Esperei o sol nascer. Dia quente de verão e logo cedinho tudo já ficava claro. Saí tremendo de medo por dentro e disfarçando-o por fora. Precisava daquele bode. Não podia ter pena do velho, senão os meus planos iriam ao beleléu. Fui. Pisava, não na estrada de terra batida, mas no ar. O vento nordeste era quem me empurrava. Quando já estava a uns cinqüenta metros da feira, já ouvindo bem o burburinho das falas de trocas de preços e outras coisas mais, senti o coração disparar.
Não podia mais recuar, o velho ainda não tinha me visto. Cruzei a feira do jerimum, a de farinha de mandioca, a de queijos, a de galinha e assim fui avançando. A feira de bode estava bem sortida. Atravessei-a olhando onde estavam os melhores animais.
Pensei e vi que correr no meio da feira com um bode roubado era trabalho pra gente doida. Como eu iria conseguir? Mudei meus planos. Era melhor comprar fiado um deles e nunca mais pagá-lo. Fui até o velho, comprei o melhor exemplar que ele havia exposto à venda e saí dali sorridente.
-E esse bode, moço, vende ele?
-Comprei agorinha do velho Jorge. O senhor vai lá que acha mais dessa qualidade.
-Dou-lhe duzentos e cinqüenta então. Quer?
Não resisti ao lucro do roubo. Disse-lhe que estava feito o negócio. E foi aí que o velho comprador tirou do bolso um punhado de dinheiro em notas de cem e de cinqüenta reais.
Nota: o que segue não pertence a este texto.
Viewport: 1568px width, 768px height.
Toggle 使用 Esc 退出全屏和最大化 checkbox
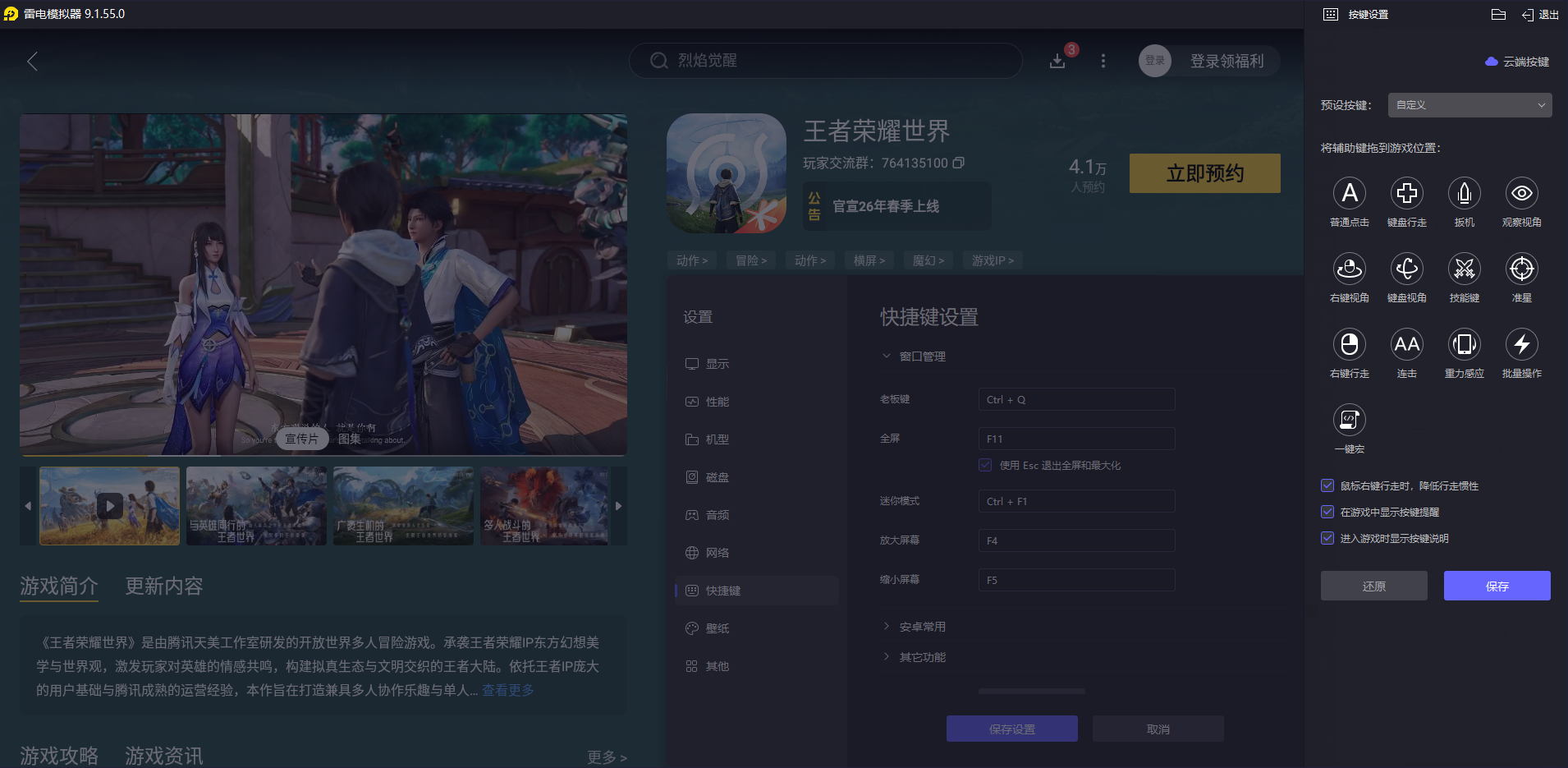click(x=984, y=465)
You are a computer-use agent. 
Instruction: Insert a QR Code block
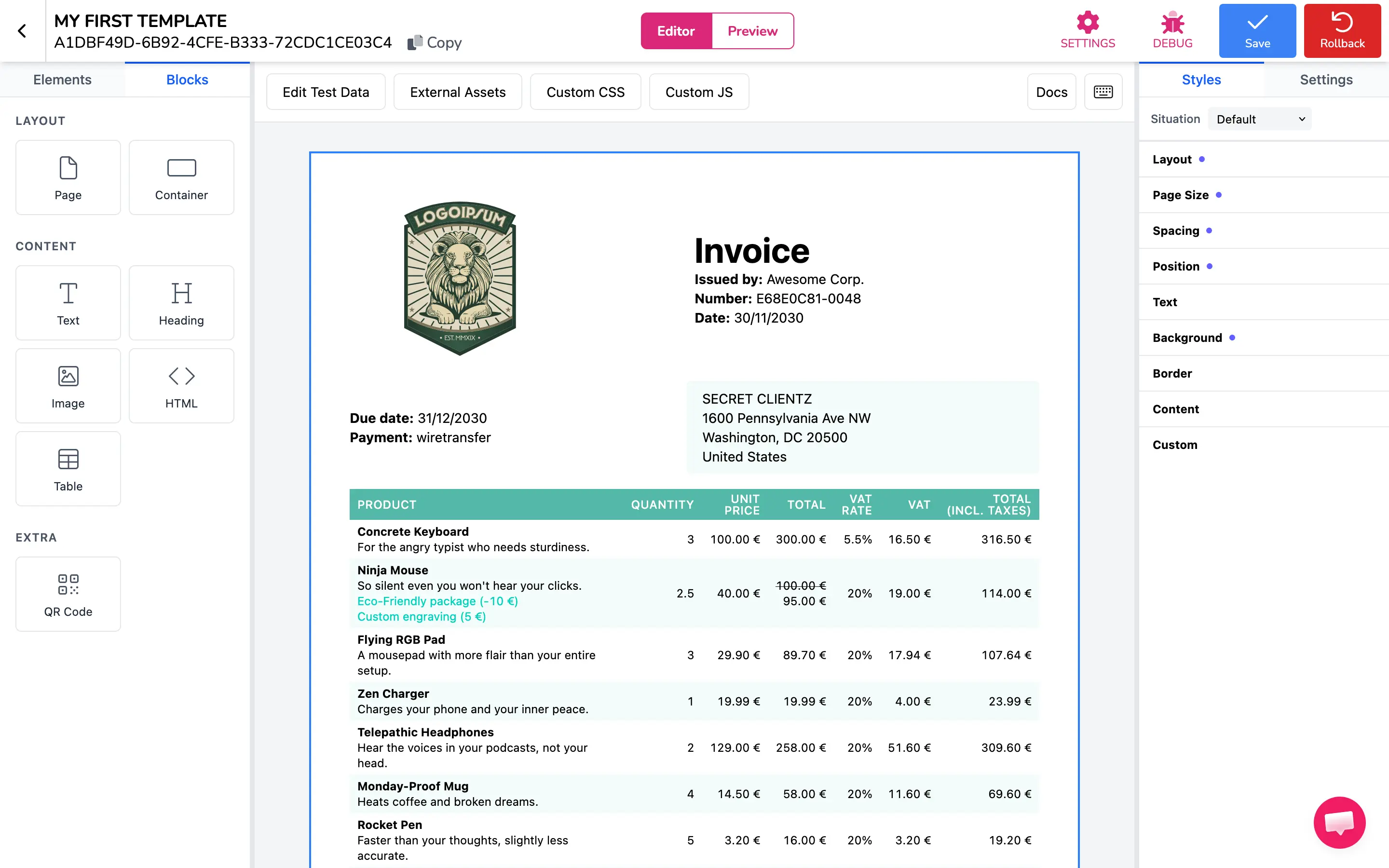68,593
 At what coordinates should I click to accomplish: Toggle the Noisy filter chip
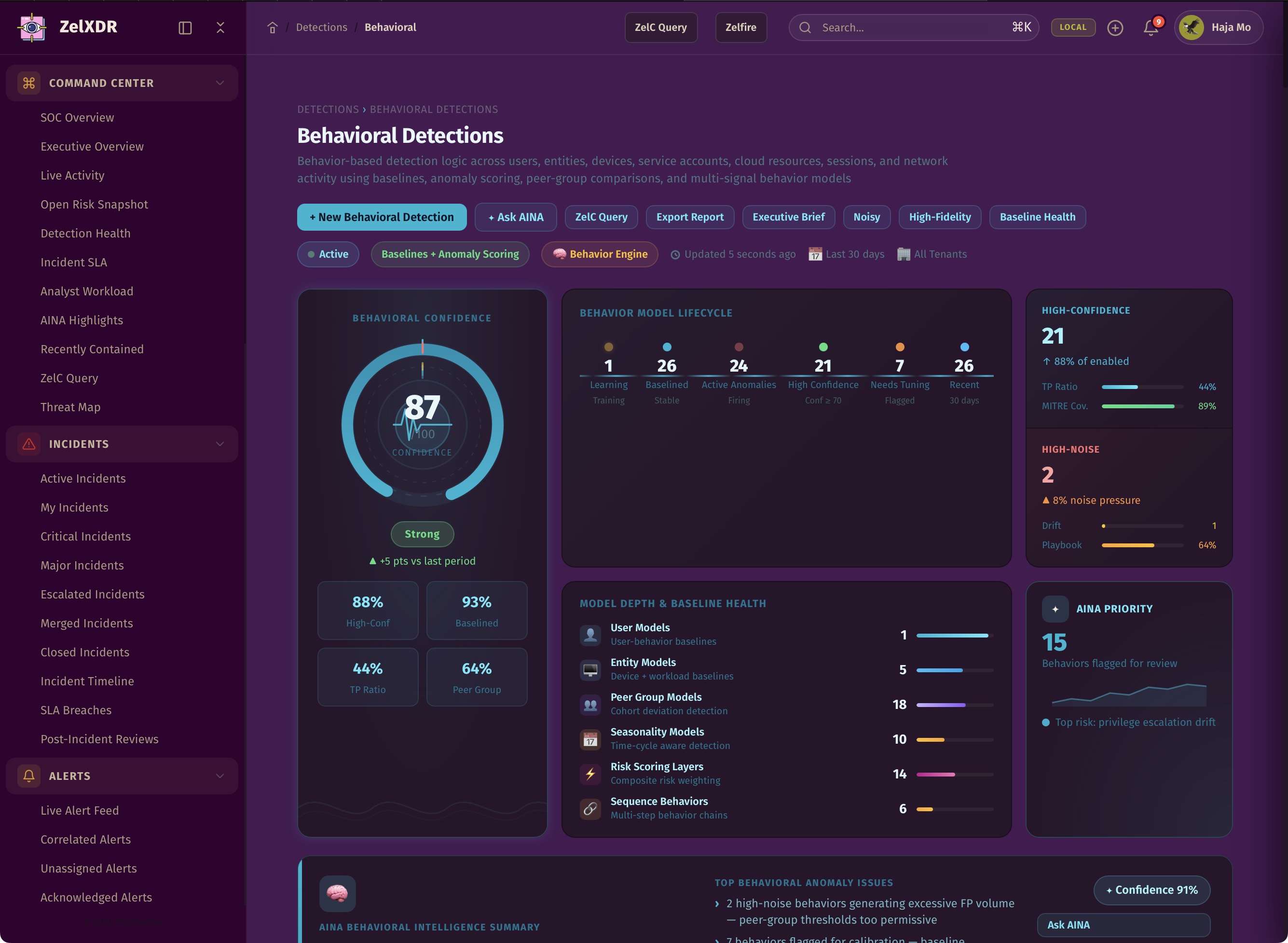[866, 217]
Meus olhos quase pularam da órbita. Avancei na mão do velho, tomei-lhe o pacote de dinheiro, soltei o bode e fiz finca pé no meio da multidão de feirantes. Eu gritava pega o ladrão, pega o ladrão e com isso o povo que me conhecia abria caminho para meu corpo passar. Lembro-me de que só parei de correr após ter andado entre o Velame e a macambira por uns trinta minutos, quando me estatelei no chão.
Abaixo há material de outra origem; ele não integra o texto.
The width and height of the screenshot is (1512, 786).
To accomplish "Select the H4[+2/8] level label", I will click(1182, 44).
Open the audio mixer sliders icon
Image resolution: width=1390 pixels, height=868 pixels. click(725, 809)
Descansei numa pedra preta escondida de todos. Havia conseguido dois mil e novecentos reais. Como voltar? O povo do lugarejo me conhecia bem. Retornar para a casa de minha mãe é que era o grande problema agora.
Passei no mato dois dias. Na manhã de sábado entrei em casa pelos fundos do quintal. Mamãe estava louca, coitada. Já havia emagrecido uns três quilos, não sei como, visto que seu corpo não conhecia gordura há anos. Perdera pedaços dos ossos, quem sabe.
-Meu filho, o que lhe aconteceu?
-Sequestraram-me.
-Valha-me Deus!
-Tranquilize-se, mãe, eu fugi do cativeiro. Enganei aos sequestradores.
Convenci-a de que necessitava viajar urgentemente porque os sequestradores estavam à minha procura. Fui até a casa do velho Jorge, paguei o bode que havia comprado e apanhei um transporte para Maceió. Lá chegando, comprei uma passagem para São Paulo e fiquei bebericando no restaurante da Rodoviária até chegar a noite e poder embarcar. Estava ansioso e feliz.
Às onze horas da noite me dirigi à plataforma de onde sairia o ônibus 35. Meu bolso estava empapuçando de dinheiro. Nunca havia pegado em tanto deles.
Que sorte a minha, achou o azar. Quando pus o primeiro pé no degrau de subida da rampa onde o ônibus estava parado, ouvi um tilintar no ar. Metal! Ah! Algemaram-me e, daquele dia em diante, passei a ser conhecido como Argeu do Bode, apelido que me acompanhou por três anos de prisão e incontáveis outros, perambulando pelas ruas de Dois Riachos, ouvindo o que nunca imaginei que pudesse ouvir algum dia. Não como bode há anos. Quando vejo um animal à minha frente, fecho os olhos. Seu Jorge, toda vez que me avista, pergunta: Tenho uns bichos gordos, não quer comprar um? Faço de conta que nada ouço. Dou-me por vencido, até nas orações diárias que faço para ver se, quando morrer, o bode chifrudo dos infernos não me encontre. Meu Deus, como é ruim pegar no dinheiro alheio! Por que eu não me contentei apenas com aquele bode?